__What needs to be done__.
Only the records, exactly as written, belong in the answer; pictures do not.

[Collected data]
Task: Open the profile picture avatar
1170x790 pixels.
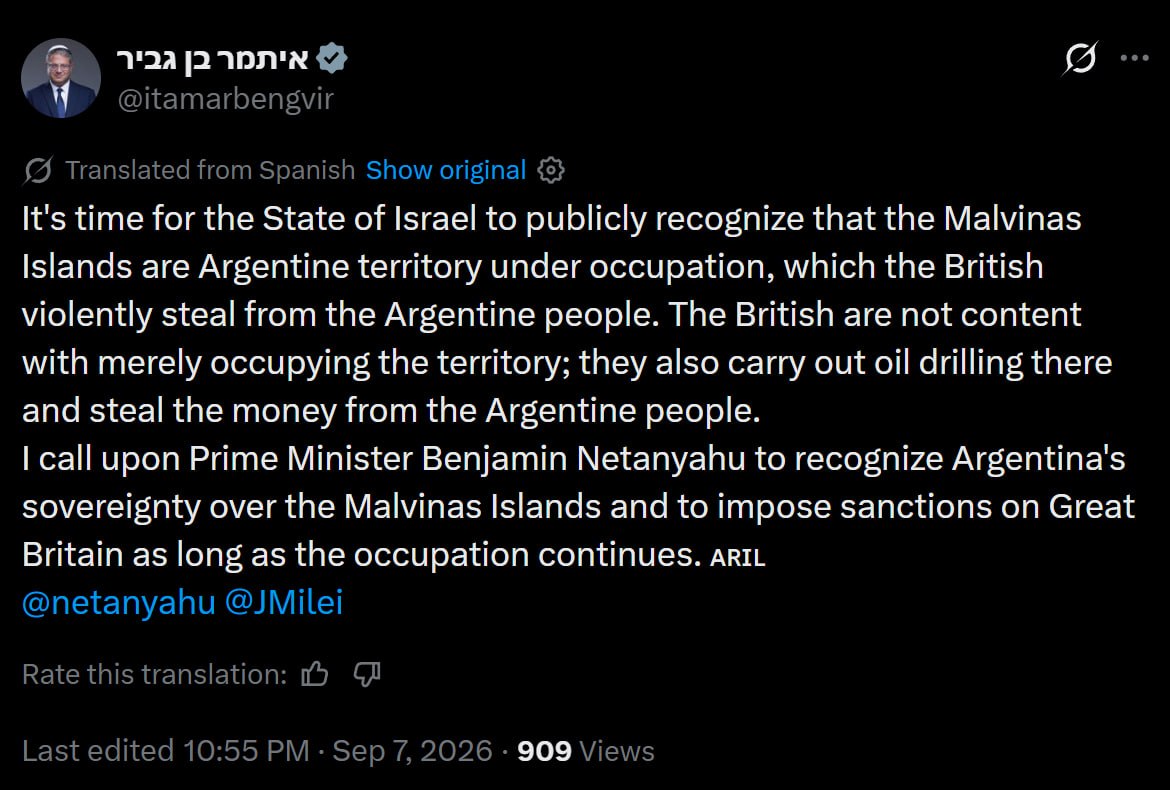Action: point(60,78)
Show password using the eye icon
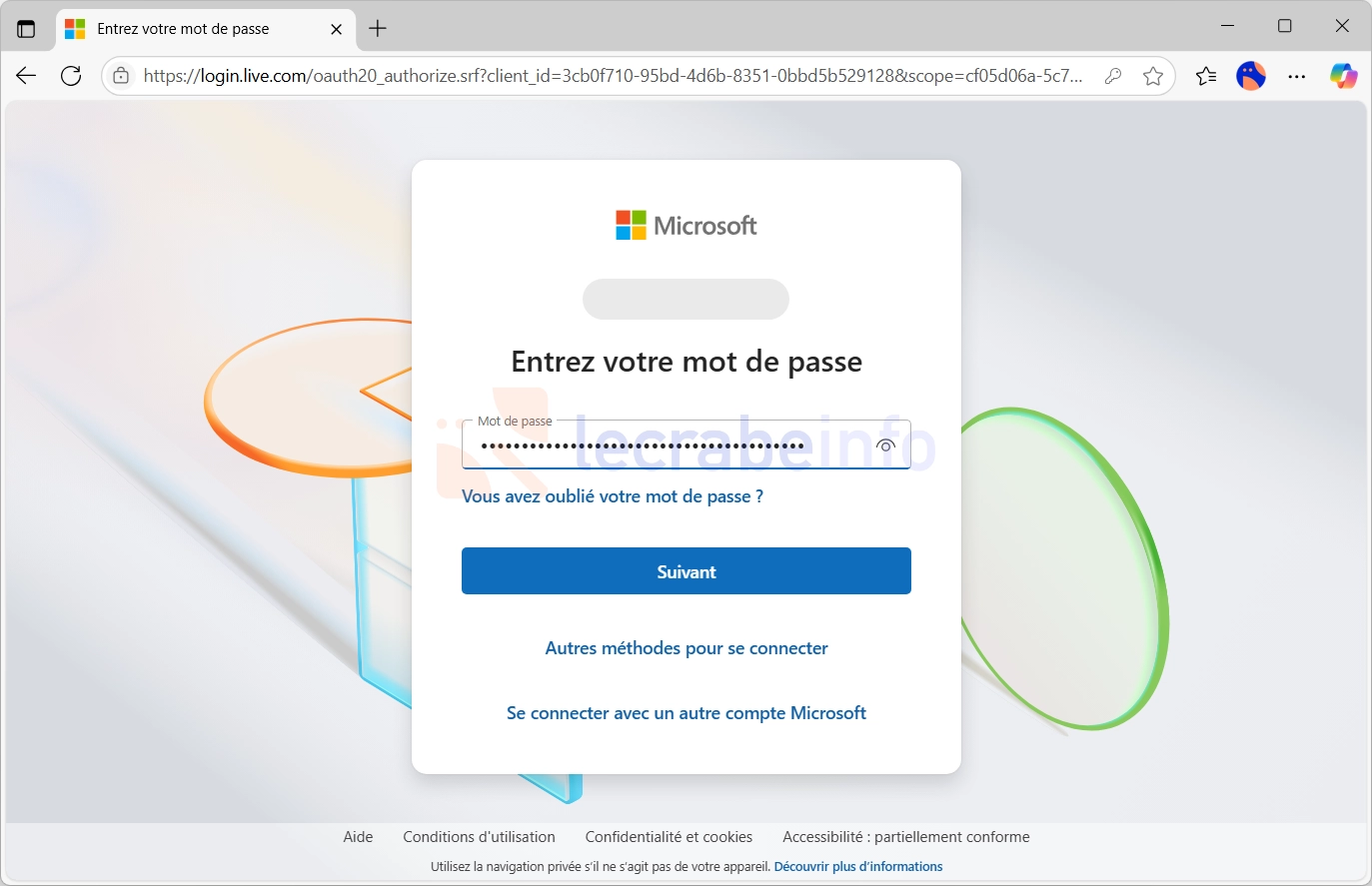 (x=885, y=445)
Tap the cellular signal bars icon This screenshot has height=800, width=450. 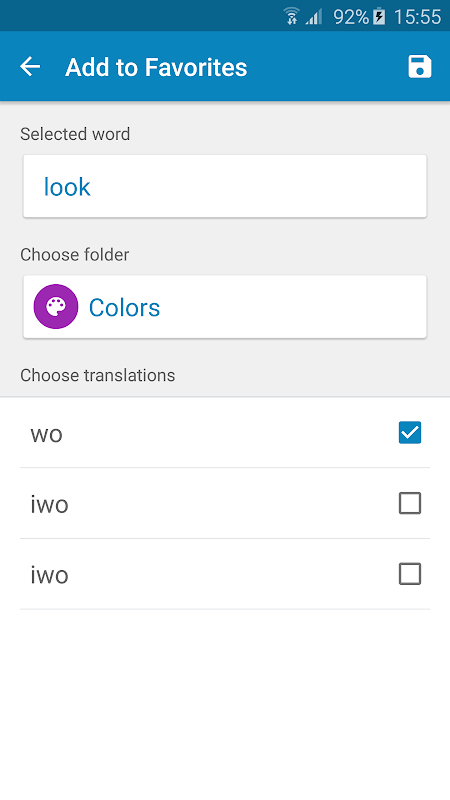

__Response box__.
Task: Open the profile picture avatar
1170x790 pixels.
Action: point(60,78)
Show password using the eye icon
 (x=885, y=445)
Tap the cellular signal bars icon This screenshot has height=800, width=450. 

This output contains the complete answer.